An earthquake on Saturday and subsequent tremors killed more than 2,400 across Herat province.

Afghan women mourn relatives killed in an earthquake at a burial site (AP)

In Naib Rafi, a village that previously had about 2,500 residents, people said almost no one was still alive besides men who were working outside when the quake struck.

Survivors worked all day with excavators to dig long trenches for mass burials.

On a barren field in the district of Zinda Jan, a bulldozer removed mounds of earth to clear space for a long row of graves.

“It is very difficult to find a family member from a destroyed house and a few minutes to later bury him or her in a nearby grave, again under the ground," said Mir Agha, from the city of Herat, who had joined hundreds of volunteers to help the locals.

Nearly 2,000 houses in 20 villages were destroyed, the Taliban have said. The area hit by the quakes has just one government-run hospital.

On Tuesday, UN deputy spokesman Farhan Haq said Zinda Jan was the worst-affected area, with more than 1,300 people killed and nearly 500 people still reported missing.

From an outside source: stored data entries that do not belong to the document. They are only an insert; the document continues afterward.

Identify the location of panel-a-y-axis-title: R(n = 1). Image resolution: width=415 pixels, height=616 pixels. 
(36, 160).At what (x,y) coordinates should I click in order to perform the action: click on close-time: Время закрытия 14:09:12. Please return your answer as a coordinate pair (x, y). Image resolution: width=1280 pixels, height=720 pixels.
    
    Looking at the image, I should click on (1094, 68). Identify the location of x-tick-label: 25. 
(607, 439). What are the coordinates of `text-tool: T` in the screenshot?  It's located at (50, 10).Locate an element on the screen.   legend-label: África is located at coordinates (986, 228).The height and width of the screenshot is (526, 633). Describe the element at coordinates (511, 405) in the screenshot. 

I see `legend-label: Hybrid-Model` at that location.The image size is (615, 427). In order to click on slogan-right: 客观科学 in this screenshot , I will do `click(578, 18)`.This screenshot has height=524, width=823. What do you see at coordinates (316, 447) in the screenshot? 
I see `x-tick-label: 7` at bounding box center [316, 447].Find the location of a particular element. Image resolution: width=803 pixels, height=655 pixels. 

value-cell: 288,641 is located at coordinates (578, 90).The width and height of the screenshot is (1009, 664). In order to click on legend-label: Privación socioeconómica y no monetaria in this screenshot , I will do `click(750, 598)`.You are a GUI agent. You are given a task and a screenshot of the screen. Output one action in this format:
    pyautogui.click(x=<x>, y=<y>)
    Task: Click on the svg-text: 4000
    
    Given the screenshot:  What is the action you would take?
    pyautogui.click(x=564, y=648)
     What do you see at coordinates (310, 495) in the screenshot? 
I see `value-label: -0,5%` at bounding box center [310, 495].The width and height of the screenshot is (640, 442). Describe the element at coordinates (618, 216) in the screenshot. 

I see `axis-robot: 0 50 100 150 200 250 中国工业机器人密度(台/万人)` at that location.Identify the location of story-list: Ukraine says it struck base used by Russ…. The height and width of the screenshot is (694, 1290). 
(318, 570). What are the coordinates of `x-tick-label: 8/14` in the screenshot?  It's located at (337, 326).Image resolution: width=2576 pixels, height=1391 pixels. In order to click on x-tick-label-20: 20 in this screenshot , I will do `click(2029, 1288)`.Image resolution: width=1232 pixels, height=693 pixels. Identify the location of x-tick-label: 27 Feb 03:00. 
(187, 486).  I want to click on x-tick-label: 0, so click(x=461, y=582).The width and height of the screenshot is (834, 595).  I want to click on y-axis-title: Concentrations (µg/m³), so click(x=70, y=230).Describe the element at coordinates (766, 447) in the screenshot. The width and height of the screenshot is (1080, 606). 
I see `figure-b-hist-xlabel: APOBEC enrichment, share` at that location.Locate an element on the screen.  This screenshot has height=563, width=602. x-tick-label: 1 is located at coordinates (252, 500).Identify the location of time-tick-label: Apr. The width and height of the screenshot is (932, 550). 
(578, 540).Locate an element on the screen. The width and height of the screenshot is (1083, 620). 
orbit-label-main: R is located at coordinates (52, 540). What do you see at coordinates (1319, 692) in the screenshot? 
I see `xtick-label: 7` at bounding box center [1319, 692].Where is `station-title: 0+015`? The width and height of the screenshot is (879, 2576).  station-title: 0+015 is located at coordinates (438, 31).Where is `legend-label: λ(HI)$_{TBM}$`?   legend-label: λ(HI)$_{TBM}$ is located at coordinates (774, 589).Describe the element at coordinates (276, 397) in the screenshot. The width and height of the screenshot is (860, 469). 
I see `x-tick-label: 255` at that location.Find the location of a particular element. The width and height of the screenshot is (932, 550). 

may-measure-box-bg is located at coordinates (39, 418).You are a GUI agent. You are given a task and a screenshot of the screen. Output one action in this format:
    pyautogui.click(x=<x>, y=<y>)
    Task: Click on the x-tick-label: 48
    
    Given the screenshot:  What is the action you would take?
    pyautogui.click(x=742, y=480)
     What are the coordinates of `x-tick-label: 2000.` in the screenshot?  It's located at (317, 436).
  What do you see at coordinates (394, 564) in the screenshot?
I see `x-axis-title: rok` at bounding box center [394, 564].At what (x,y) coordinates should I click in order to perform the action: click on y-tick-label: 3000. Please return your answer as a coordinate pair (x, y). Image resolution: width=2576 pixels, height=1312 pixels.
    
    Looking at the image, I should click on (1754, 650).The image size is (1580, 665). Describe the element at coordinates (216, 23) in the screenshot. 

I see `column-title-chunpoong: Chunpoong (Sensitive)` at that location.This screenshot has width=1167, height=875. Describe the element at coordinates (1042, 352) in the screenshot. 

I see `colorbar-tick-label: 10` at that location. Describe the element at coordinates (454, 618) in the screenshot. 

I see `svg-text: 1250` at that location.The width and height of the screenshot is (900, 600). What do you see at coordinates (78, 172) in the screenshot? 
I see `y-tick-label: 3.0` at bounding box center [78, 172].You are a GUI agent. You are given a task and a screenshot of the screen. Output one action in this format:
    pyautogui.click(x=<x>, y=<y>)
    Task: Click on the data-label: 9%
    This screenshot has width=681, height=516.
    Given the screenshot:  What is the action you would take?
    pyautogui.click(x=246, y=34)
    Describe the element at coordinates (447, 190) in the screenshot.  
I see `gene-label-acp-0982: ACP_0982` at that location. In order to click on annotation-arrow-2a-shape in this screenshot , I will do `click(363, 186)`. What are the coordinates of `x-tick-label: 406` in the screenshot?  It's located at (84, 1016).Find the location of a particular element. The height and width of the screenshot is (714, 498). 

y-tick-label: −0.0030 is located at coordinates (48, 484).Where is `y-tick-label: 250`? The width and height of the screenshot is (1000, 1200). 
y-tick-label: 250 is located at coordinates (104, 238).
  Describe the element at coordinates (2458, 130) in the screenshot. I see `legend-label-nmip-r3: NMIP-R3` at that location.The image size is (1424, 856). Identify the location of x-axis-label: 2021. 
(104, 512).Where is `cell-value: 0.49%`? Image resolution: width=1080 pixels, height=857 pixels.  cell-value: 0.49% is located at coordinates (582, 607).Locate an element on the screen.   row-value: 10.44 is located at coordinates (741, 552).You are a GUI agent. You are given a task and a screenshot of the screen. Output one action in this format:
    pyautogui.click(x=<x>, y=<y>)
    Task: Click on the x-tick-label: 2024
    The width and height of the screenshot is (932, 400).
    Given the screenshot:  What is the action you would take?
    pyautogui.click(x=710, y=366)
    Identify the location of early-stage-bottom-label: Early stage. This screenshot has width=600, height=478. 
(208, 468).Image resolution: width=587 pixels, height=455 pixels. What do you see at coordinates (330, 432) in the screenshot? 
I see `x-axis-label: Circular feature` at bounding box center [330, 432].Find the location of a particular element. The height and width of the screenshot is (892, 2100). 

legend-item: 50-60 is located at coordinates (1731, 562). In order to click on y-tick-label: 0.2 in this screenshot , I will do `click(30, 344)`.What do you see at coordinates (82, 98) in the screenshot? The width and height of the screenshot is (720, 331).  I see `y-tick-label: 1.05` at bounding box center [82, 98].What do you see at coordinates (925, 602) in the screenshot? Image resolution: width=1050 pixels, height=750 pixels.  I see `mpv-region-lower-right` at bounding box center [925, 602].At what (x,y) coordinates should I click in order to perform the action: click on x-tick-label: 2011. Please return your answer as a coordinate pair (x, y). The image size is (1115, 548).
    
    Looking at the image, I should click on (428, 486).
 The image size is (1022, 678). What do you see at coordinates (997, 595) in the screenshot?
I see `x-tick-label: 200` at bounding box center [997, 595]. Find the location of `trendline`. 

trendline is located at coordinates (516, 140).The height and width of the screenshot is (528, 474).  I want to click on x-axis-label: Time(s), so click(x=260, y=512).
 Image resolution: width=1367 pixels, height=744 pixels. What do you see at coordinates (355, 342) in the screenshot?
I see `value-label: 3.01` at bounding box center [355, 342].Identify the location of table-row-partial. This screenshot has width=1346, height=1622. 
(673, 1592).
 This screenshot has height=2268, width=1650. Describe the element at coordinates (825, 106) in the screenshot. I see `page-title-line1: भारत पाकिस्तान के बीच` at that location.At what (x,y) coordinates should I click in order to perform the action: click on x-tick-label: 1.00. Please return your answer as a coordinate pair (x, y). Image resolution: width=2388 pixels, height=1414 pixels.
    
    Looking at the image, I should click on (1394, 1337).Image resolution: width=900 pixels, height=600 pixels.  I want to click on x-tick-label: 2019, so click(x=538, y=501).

He said UN satellite imagery also indicated extreme levels of destruction in the district of Injil.

“Our humanitarian colleagues warn that children are particularly vulnerable and have suffered severe psychological distress from the earthquake," he said.

The European Union said it would provide 2.5 million euros (£2.16m) to humanitarian partners working to provide relief, in addition to the 89 million euro (£76.8m) humanitarian aid already allocated in 2023.